[[ Entries supplied open ]]
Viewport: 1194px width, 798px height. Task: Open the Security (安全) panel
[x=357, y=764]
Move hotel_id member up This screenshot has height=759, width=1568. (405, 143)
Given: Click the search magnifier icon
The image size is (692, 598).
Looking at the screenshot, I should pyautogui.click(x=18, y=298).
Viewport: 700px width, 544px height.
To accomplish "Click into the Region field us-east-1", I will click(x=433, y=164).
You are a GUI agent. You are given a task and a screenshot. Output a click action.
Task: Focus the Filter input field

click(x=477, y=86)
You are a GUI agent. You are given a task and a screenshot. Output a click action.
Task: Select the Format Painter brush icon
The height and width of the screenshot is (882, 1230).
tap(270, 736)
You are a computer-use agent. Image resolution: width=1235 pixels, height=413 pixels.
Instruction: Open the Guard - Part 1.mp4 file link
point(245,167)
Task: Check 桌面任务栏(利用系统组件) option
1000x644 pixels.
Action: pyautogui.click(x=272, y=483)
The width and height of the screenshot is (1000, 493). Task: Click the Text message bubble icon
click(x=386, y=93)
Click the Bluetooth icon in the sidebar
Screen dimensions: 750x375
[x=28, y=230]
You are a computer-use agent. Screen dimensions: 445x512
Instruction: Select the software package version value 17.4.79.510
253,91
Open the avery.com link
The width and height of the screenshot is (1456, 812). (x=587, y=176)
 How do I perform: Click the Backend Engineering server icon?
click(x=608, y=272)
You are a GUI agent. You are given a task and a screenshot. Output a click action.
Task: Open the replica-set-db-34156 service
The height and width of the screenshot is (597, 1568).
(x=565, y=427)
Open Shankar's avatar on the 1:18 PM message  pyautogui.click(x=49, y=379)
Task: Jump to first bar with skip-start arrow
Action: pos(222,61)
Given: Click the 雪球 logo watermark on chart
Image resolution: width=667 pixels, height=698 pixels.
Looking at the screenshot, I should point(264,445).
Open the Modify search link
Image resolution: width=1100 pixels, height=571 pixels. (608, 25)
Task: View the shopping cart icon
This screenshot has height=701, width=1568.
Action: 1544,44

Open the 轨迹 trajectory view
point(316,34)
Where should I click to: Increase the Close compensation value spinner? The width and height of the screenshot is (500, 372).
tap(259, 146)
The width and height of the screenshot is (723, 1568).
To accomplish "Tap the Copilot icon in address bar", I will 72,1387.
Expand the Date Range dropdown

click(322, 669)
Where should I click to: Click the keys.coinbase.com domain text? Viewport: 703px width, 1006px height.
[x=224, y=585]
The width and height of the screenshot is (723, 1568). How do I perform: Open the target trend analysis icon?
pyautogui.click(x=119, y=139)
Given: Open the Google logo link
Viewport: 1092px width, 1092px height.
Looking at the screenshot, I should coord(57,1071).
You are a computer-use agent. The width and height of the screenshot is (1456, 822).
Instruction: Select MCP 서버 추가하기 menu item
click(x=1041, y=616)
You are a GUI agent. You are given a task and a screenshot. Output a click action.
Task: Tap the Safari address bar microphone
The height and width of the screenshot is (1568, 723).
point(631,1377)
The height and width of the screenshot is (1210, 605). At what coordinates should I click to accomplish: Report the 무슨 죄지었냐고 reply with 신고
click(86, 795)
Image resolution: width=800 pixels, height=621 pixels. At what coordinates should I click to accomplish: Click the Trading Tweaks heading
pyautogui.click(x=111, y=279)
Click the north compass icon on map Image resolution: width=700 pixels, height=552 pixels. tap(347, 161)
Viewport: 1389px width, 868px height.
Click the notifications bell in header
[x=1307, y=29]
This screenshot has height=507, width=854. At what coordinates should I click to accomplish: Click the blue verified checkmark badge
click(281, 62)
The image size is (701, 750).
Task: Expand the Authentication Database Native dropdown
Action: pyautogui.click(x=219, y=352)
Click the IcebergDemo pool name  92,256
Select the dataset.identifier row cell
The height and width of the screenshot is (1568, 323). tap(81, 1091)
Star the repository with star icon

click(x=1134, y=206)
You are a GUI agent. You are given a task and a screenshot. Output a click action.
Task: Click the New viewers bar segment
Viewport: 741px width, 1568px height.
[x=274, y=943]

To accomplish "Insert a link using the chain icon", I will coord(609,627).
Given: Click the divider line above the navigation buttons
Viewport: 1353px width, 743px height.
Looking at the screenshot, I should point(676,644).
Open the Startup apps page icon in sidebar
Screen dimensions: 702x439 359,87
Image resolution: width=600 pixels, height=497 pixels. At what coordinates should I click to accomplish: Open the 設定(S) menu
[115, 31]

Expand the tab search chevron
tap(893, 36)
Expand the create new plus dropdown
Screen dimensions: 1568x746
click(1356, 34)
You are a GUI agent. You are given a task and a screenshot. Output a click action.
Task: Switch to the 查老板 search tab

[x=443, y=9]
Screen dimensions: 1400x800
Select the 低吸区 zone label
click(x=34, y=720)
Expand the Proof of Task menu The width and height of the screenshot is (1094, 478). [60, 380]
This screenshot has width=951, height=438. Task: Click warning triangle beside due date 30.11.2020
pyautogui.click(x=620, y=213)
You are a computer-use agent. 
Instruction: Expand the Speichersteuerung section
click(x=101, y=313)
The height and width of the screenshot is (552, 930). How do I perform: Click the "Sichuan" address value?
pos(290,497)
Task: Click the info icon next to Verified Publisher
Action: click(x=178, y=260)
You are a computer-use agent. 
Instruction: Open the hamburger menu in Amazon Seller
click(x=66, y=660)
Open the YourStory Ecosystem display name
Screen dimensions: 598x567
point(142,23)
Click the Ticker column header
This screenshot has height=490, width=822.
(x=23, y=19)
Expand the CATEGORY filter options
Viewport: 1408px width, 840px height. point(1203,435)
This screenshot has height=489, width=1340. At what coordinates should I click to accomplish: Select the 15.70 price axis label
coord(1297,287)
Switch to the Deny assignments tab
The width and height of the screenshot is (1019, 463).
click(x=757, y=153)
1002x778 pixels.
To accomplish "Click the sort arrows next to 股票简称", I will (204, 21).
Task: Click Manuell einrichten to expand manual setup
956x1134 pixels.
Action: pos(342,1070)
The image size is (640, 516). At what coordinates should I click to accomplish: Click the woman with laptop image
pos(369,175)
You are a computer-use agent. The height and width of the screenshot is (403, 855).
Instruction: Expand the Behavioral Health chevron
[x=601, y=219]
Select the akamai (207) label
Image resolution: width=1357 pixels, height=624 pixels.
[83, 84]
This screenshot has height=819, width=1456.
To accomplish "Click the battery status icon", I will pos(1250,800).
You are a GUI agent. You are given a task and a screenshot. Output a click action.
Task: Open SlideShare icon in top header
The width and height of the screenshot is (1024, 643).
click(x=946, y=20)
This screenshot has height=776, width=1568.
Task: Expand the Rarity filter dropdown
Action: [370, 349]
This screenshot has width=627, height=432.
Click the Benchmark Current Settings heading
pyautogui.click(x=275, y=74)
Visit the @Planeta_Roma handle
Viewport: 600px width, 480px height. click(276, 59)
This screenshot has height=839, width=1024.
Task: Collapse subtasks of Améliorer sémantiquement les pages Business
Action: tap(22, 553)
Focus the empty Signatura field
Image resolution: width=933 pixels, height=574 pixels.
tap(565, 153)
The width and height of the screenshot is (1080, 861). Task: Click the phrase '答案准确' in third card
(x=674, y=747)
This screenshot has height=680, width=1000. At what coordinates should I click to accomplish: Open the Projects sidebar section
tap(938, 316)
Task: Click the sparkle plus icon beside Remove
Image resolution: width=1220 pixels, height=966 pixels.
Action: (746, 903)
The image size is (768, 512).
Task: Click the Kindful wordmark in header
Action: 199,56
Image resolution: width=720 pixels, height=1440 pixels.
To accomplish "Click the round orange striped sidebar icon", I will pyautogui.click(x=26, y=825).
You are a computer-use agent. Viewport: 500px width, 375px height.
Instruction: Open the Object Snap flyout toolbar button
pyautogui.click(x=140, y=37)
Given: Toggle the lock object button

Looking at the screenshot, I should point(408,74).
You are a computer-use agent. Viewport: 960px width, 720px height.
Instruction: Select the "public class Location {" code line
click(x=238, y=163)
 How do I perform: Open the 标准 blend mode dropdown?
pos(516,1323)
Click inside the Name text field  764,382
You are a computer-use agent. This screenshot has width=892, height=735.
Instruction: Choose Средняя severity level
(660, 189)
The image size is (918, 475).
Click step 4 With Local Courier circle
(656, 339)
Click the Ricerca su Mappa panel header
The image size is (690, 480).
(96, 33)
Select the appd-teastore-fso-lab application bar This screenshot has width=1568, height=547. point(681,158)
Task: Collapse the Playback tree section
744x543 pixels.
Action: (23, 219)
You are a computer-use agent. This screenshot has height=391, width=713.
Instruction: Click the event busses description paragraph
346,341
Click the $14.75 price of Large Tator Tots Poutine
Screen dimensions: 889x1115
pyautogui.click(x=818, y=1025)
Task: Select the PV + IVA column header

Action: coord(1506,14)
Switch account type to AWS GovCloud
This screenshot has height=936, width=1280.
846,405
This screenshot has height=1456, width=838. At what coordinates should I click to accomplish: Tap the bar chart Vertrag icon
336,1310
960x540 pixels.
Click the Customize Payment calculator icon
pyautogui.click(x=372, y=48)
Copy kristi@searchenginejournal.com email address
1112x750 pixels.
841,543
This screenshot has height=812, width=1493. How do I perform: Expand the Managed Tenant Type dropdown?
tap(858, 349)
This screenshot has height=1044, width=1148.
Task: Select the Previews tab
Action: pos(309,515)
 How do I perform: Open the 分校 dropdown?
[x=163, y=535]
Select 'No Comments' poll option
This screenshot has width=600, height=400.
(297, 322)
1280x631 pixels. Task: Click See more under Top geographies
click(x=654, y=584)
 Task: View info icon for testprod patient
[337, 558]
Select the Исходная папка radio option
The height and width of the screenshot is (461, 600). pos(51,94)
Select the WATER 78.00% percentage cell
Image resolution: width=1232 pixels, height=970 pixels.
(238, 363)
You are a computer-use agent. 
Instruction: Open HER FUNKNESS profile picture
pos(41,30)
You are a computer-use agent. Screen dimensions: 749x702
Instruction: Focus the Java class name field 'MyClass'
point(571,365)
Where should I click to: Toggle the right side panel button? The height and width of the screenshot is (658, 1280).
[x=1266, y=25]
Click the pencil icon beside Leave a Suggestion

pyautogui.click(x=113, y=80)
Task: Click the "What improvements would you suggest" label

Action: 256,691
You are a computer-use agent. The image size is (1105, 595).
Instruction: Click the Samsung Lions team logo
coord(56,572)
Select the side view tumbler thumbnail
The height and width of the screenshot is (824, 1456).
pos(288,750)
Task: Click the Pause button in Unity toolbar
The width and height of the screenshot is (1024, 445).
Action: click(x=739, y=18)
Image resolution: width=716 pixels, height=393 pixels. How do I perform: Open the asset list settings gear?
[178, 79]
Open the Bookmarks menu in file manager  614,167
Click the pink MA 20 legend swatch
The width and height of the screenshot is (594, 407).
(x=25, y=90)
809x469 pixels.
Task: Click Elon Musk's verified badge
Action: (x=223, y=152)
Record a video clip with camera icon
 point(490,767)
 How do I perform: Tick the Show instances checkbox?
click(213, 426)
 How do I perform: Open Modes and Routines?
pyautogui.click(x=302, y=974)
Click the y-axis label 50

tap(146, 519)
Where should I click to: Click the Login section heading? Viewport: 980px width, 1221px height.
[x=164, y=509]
[[ Entries supplied closed ]]
Take the entries above and return only the lines from the one with "The width and height of the screenshot is (1024, 643)." to the one with "This screenshot has width=627, height=432.", both included, unchanged.

The width and height of the screenshot is (1024, 643).
click(x=946, y=20)
This screenshot has height=776, width=1568.
Task: Expand the Rarity filter dropdown
Action: [370, 349]
This screenshot has width=627, height=432.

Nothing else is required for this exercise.